At the time of the Fourth Crusade, the see of Athens was in the hands of Michael Choniates. Refusing to acknowledge the authority of the Pope, he was forced to abandon his see, which became a Roman Catholic archbishopric under the Frenchman Berard. Based on a 1209 letter by Pope Innocent III, the list of suffragans under Latin rule only slightly changed: Euripus (Egripontis), Thermopylae (Cermopilensem, seat in Bodonitsa), Dauleia (Davaliensem), Aulon (Abelonensem), Oreos (Zorconensem), Karystos (Caristiensem), Koroneia (Coroniacensem), Andros (Andrensem), Megara (Megarensem), Skyros (Squirensem), and Kea (Cheensem), although most of these sees were vacant. In 1212, the formerly autocephalous archbishopric of Aegina, and the newly founded see of Salona (Salonensis) also appear as Athens' suffragans. The Catholic see remained vacant for a period after the Catalan Company conquered the Duchy of Athens in 1311 due to the Catalans' conflict with the papacy, and a residential archbishop is not attested until around the mid-14th century.

**Exercise**:
Please continue the text on the see of Athens from where it stops. The records that come after this are taken from a separate source.

**Source information**:
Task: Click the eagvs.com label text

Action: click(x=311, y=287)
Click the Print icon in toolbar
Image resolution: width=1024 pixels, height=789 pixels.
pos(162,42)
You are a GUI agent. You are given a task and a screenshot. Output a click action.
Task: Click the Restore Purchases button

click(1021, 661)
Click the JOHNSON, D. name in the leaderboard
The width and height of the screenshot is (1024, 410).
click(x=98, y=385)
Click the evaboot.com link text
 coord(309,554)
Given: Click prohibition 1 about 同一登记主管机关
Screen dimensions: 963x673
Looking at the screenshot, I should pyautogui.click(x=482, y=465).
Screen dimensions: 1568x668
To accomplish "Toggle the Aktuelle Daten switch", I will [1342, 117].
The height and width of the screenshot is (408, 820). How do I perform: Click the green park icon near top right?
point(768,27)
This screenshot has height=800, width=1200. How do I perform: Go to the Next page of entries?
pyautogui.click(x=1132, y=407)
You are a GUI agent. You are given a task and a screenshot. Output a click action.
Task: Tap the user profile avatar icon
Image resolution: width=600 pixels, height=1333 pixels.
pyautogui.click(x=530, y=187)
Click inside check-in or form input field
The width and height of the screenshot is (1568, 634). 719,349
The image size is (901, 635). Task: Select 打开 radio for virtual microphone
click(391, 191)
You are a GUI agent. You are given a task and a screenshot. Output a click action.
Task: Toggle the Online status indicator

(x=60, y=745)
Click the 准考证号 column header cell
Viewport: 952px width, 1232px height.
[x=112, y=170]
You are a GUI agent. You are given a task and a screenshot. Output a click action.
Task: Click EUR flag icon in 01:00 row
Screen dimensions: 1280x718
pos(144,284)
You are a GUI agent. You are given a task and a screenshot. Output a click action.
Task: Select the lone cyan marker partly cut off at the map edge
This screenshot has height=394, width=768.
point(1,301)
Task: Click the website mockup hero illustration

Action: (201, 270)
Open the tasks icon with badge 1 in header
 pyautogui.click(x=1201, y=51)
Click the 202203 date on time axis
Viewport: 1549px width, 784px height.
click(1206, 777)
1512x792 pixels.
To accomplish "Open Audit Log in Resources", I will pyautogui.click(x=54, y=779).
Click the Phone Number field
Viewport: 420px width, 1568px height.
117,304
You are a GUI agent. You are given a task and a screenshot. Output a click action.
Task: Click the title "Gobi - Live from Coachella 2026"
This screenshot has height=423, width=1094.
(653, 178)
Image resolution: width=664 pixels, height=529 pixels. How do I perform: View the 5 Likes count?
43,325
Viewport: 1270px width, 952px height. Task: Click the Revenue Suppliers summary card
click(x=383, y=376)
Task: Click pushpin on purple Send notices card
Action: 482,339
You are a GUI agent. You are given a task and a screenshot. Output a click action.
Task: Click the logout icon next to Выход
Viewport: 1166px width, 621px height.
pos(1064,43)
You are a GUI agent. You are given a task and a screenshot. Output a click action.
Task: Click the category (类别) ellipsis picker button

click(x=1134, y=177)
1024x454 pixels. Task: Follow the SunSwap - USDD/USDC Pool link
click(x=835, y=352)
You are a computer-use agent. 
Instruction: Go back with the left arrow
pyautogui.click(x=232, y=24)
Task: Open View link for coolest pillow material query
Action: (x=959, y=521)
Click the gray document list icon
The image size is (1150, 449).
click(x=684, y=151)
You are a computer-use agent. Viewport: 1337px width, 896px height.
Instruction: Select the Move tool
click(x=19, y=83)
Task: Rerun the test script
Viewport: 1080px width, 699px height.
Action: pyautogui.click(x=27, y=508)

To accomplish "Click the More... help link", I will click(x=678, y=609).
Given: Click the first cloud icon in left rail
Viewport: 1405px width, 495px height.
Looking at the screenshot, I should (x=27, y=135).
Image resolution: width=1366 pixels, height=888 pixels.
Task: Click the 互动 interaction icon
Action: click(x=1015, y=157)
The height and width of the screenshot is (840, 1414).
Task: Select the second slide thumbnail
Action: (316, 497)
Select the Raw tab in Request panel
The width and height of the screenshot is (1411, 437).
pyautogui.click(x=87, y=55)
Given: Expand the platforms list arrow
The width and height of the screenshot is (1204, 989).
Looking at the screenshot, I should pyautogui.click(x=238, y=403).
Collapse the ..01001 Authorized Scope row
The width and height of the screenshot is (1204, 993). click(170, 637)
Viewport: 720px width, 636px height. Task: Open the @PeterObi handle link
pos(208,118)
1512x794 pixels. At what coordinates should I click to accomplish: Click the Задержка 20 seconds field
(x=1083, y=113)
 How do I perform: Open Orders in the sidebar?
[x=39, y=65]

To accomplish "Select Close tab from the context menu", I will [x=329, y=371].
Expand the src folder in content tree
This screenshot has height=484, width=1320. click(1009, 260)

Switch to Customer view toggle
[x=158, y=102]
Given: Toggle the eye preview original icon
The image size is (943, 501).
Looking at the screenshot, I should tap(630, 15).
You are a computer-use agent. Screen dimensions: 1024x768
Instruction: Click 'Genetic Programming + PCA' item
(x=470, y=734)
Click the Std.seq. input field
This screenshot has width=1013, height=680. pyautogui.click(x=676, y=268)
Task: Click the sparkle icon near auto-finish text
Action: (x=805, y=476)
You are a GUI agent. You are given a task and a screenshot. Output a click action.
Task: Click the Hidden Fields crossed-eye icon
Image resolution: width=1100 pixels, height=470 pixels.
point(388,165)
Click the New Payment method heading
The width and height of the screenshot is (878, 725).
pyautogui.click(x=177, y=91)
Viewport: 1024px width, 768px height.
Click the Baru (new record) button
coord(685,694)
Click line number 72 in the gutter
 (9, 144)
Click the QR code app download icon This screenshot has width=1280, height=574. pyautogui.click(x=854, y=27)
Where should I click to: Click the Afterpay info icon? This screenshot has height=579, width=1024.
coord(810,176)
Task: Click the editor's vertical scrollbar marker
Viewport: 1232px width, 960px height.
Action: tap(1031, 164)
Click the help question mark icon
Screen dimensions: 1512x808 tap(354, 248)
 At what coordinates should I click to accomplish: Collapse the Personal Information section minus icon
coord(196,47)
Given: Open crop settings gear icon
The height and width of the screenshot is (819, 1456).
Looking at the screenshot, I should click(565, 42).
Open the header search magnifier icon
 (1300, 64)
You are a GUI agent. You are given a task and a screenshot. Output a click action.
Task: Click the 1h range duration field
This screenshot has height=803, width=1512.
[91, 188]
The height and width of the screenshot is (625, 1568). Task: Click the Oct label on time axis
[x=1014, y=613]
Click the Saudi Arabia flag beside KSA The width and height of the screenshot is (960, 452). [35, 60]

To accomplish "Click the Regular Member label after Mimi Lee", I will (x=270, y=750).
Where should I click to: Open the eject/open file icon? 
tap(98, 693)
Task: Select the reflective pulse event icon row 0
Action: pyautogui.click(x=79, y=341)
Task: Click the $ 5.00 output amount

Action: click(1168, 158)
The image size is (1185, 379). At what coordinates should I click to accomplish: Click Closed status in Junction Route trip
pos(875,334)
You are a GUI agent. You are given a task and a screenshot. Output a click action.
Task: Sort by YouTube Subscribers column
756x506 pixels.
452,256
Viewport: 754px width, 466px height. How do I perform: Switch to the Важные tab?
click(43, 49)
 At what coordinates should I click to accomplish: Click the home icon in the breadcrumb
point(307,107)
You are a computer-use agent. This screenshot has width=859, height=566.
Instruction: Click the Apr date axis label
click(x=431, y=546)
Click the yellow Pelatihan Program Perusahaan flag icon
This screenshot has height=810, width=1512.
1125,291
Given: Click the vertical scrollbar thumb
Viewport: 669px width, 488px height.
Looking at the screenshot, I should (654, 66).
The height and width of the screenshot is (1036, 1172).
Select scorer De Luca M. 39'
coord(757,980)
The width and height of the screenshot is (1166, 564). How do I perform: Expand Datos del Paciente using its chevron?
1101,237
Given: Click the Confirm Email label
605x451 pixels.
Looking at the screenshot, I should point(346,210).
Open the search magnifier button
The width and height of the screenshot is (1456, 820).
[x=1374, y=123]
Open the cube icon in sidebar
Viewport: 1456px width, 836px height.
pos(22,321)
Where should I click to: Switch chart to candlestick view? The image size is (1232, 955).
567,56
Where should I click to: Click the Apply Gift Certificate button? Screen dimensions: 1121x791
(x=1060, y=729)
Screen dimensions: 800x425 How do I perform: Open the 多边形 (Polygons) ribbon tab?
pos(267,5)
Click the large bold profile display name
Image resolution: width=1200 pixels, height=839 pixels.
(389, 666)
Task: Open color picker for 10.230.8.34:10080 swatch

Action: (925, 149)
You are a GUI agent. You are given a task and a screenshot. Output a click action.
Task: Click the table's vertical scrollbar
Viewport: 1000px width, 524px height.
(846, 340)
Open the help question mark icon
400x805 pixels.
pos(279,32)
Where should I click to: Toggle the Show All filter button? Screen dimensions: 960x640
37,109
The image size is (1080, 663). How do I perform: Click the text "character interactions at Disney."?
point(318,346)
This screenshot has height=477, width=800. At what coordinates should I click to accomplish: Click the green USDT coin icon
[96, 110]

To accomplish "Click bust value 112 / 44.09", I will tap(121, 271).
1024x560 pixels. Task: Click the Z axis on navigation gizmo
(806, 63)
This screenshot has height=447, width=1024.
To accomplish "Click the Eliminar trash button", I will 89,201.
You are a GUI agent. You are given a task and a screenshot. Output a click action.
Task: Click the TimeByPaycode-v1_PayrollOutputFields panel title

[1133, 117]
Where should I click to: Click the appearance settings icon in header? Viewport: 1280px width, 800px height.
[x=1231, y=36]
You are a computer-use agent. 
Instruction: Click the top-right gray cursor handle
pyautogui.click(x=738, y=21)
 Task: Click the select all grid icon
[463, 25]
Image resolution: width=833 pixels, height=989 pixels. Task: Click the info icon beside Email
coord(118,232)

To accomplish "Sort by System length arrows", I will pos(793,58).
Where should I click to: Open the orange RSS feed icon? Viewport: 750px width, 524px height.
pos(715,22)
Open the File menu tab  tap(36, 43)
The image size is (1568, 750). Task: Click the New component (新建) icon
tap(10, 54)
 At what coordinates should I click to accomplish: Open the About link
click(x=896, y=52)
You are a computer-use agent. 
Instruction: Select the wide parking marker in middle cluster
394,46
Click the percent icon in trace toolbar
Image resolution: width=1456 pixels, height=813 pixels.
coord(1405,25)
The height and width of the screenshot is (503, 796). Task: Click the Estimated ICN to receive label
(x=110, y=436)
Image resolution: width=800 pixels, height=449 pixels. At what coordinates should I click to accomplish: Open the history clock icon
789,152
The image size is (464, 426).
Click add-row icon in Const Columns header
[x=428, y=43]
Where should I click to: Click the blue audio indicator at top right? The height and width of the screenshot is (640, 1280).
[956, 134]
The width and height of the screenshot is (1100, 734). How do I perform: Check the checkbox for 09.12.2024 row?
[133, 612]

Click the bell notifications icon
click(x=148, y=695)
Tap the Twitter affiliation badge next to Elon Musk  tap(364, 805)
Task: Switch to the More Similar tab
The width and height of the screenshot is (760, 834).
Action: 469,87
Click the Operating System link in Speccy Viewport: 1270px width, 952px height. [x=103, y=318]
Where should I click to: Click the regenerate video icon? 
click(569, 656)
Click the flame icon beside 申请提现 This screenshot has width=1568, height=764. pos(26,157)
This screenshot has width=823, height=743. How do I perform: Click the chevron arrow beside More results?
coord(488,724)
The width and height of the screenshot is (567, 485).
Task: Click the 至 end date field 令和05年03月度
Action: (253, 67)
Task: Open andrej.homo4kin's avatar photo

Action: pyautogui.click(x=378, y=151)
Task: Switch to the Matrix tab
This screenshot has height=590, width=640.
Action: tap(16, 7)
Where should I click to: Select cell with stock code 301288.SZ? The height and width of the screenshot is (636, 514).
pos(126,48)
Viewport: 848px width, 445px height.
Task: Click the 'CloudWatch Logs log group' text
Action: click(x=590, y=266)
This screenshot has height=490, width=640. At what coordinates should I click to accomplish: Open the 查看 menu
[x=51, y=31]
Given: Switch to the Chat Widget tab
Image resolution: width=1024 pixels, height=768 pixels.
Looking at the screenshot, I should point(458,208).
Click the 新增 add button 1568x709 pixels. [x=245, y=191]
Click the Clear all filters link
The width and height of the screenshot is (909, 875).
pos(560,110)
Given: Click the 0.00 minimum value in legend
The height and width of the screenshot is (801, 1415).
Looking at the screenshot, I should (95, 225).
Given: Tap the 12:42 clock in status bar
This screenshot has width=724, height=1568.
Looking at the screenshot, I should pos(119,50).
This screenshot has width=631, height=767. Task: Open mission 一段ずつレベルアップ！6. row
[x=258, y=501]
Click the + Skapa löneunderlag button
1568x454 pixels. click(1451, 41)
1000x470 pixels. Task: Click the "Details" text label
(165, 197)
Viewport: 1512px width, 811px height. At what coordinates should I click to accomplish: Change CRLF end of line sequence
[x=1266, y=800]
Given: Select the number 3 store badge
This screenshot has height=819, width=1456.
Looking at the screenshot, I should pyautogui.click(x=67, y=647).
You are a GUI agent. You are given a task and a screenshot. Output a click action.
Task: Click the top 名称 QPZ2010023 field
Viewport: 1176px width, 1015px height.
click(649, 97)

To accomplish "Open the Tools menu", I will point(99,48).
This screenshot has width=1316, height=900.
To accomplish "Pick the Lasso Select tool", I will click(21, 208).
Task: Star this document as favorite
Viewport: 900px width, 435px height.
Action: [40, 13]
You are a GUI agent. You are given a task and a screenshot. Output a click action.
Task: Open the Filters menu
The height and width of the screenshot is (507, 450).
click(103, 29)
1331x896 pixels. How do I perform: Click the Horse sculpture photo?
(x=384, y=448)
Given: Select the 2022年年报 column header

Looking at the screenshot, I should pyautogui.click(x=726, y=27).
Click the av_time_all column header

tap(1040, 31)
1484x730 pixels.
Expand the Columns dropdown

**Result below**:
For the duration of the Frankish rule, the Orthodox see had continued to be filled in exile, either with titular holders or with bishops of other sees functioning as stewards (proedros) of the archiepiscopal see of Athens. The Orthodox clergy were consecrated by passing bishops, but were forced to acknowledge the authority of the Latin Archbishop in order to exercise their office. In the Byzantine Notitiae of the period, Athens fell in rank to 35th place under Andronikos II Palaiologos, rose to 28th under Andronikos III Palaiologos, and rose to 21st place by the turn of the 15th century. In 1388, the Duchy of Athens passed into the hands of the Florentine Acciaioli family. With little military might of their own, and surrounded by potential rivals and enemies, the Acciaioli cultivated a policy of conciliation towards the overwhelmingly Orthodox local Greek population. To that end, they adopted Greek as the official language of their chancery, and allowed an Orthodox metropolitan, Dorotheus, to resume residence in their capital. The cathedral Church of the Virgin in the Parthenon remained the residence of the Latin Archbishop of Athens, however, and Dorotheus used the small church of Dionysius the Areopagite in the lower city.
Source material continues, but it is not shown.